The body of the unit is actually what I’ve been wanting. I like that it’s stainless steel. No body rust after almost having it a year. I think the fire pot chimney design is unique and efficient. Very little to no ash gets on my food unless I have the flame shield open. I can easily convert to use as a charcoal grill if I wanted since the bottom of the cooking chamber is flat and the burn pot is outside of the cook chamber, a really unique design (I have used charcoal on it to sear steaks).
The controller is basic. No Wi-Fi, but I don’t leave my cooks unattended. The meat temp probe works well and the controller always goes to warming mode when the meat probe reaches its target temp.
Smoking meat, I found that the more food, and larger foods like brisket, keep temps more stable. Smoke flavor is there. It’s not creosote or acrid dirt smoke like I’d get sometimes when I first started to cook on my Weber kettle (charcoal) years ago, but I prefer a cleaner smoke anyway.
I did recently buy a smoke tube out of curiosity and to learn to cold smoke. In my opinion, it’s WAY too smokey! It can definitely overpower the flavor of the food itself, and while it’s been a nice way to add variety to cooks, it’s not necessary to me. The controller does a great job itself imparting smoke to the food.
The cover it came with sucks.

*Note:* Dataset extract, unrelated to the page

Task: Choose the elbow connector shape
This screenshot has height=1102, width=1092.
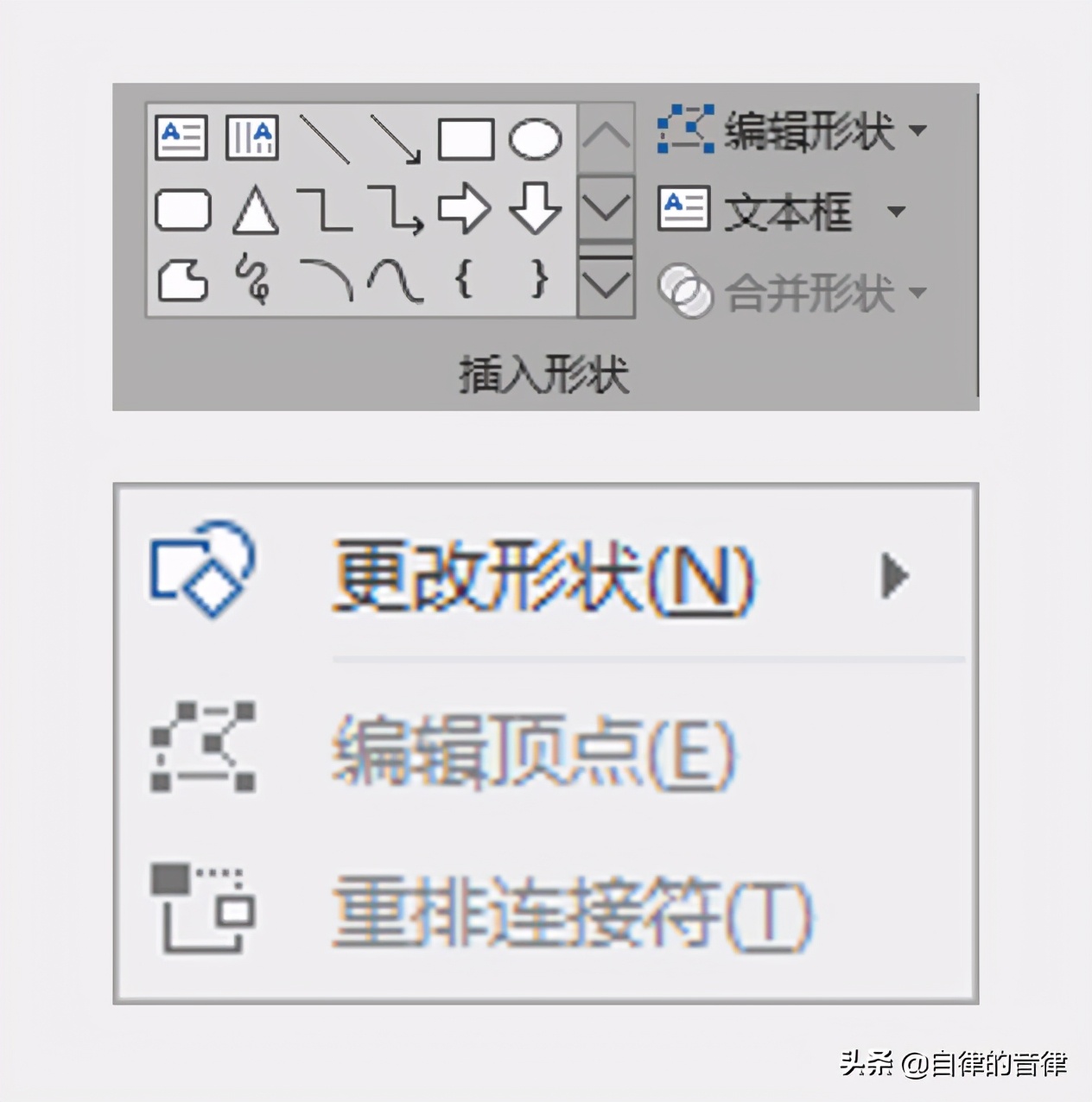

It was pretty much disintegrating within the first 6 months and I kept the unit under a covered patio for the first several months with the cover. Water from the sprinkler system and rain still got in it. To be fair I have a brand new cover I bought from Home Depot that looks and feels more durable and better material, but water still gets in! Not a big deal as long as the pellets stay dry.
You might have read about the back burn issue I had a while back. I made adjustments to the controller and fan speed with help from the manufacturer. Everything worked fine. But when I made a switch to using Lumberjack Charcoal Hickory pellets, the fan speed was too fast, pellets burning too hot and fast, blowing flames into the pellet shoot.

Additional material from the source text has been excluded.